Comparison with Other Enrichments
| Region | Total | Enriched | Success Rate | Dataset Characteristics |
|---|---|---|---|---|
| Georgia | 14 | 11 | 78.6% ✅ | Full institution names, cities included, national/major institutions |
| Brazil (Batch 8) | 115 | 1 | 0.9% ⚠️ | Abbreviated names, region-only locations, local/municipal institutions |
Key Difference: Georgian dataset contained well-documented national institutions with complete metadata. Brazilian dataset skews toward smaller, regional institutions with minimal metadata.
Remaining Work
Institutions still without Wikidata: 106 (92.2%)
Next Steps
-
Add Cities to Location Data (Priority: HIGH)
- Research and add city names for 45 institutions with region-only locations
- Will enable geographic validation in fuzzy matching
- Script:
scripts/add_brazilian_cities.py(to be created)
-
Expand Full Names (Priority: HIGH)
- Research official full names for abbreviated institutions:
- SECULT → Secretaria de Estado da Cultura
- UFAC Repository → Repositório Institucional da Universidade Federal do Acre
- FEM → Fundação de Cultura Elias Mansour
- Will dramatically improve fuzzy match scores
- Research official full names for abbreviated institutions:
-
Create New Wikidata Entries (Priority: MEDIUM)
- For institutions confirmed to not exist in Wikidata
- Focus on major state institutions first (SECULT agencies, state archives)
- Estimated 30-40 institutions need new Wikidata entries
-
ISIL Code Research (Priority: LOW)
- Brazilian ISIL codes not yet included in dataset
- Research IBICT (Brazilian ISIL agency) registry
- ISIL codes would provide authoritative cross-references
-
Alternative Enrichment Strategy (Priority: MEDIUM)
- Try enriching from Brazilian digital platforms:
- Tainacan: https://tainacan.org/
- Brasiliana USP: https://www.bbm.usp.br/
- BDTD (theses/dissertations): https://bdtd.ibict.br/
- These platforms may have better coverage of local institutions
- Try enriching from Brazilian digital platforms:
Files
- Input:
data/instances/brazil/brazilian_institutions_batch7_enriched.yaml - Output:
data/instances/brazil/brazilian_institutions_batch8_enriched.yaml - Script:
scripts/enrich_brazilian_institutions_batch7_fuzzy.py(threshold: 0.65, manual verification)
Recommendations
Given the low match rate (0.9% vs. Georgia's 78.6%), Brazilian enrichment requires a different approach:
Short-Term Strategy
- ✅ Manual Wikidata lookup for top 20 largest institutions (national museums, state archives)

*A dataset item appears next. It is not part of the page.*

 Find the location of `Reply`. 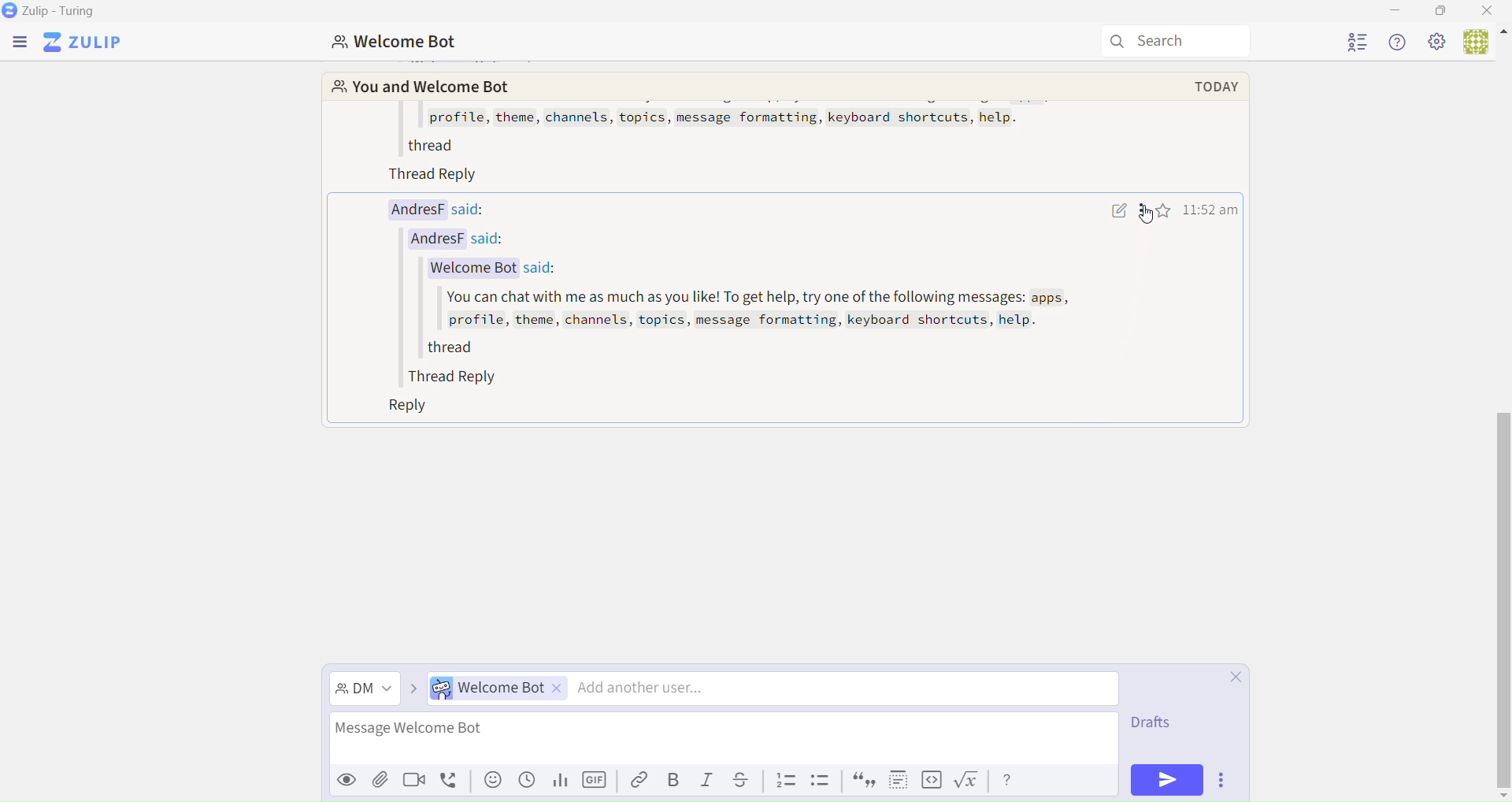

Reply is located at coordinates (397, 407).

- ✅ Add complete metadata (full names, cities) before re-running fuzzy matching
- ✅ Lower priority for small municipal institutions without Wikidata entries
Long-Term Strategy
- Create Wikidata entries for major Brazilian heritage institutions not yet cataloged
- Integrate with Brazilian registries:
- IBRAM (Brazilian Museums Institute) registry
- CONARQ (National Archives Council) registry
- IBICT (Brazilian Information Science Institute) library registry
- Collaborate with Brazilian Wikidata community to improve heritage institution coverage
Conclusion: Brazilian dataset enrichment is progressing slowly (7.0% → 7.8%) due to data quality challenges. Focus next on metadata completion (full names + cities) before attempting further automated enrichment.
Next Priority Region: Consider switching to Tunisia (69 institutions, 2.9% coverage) or Libya (54 institutions, 18.5% coverage) which may have better-documented institution names in conversations.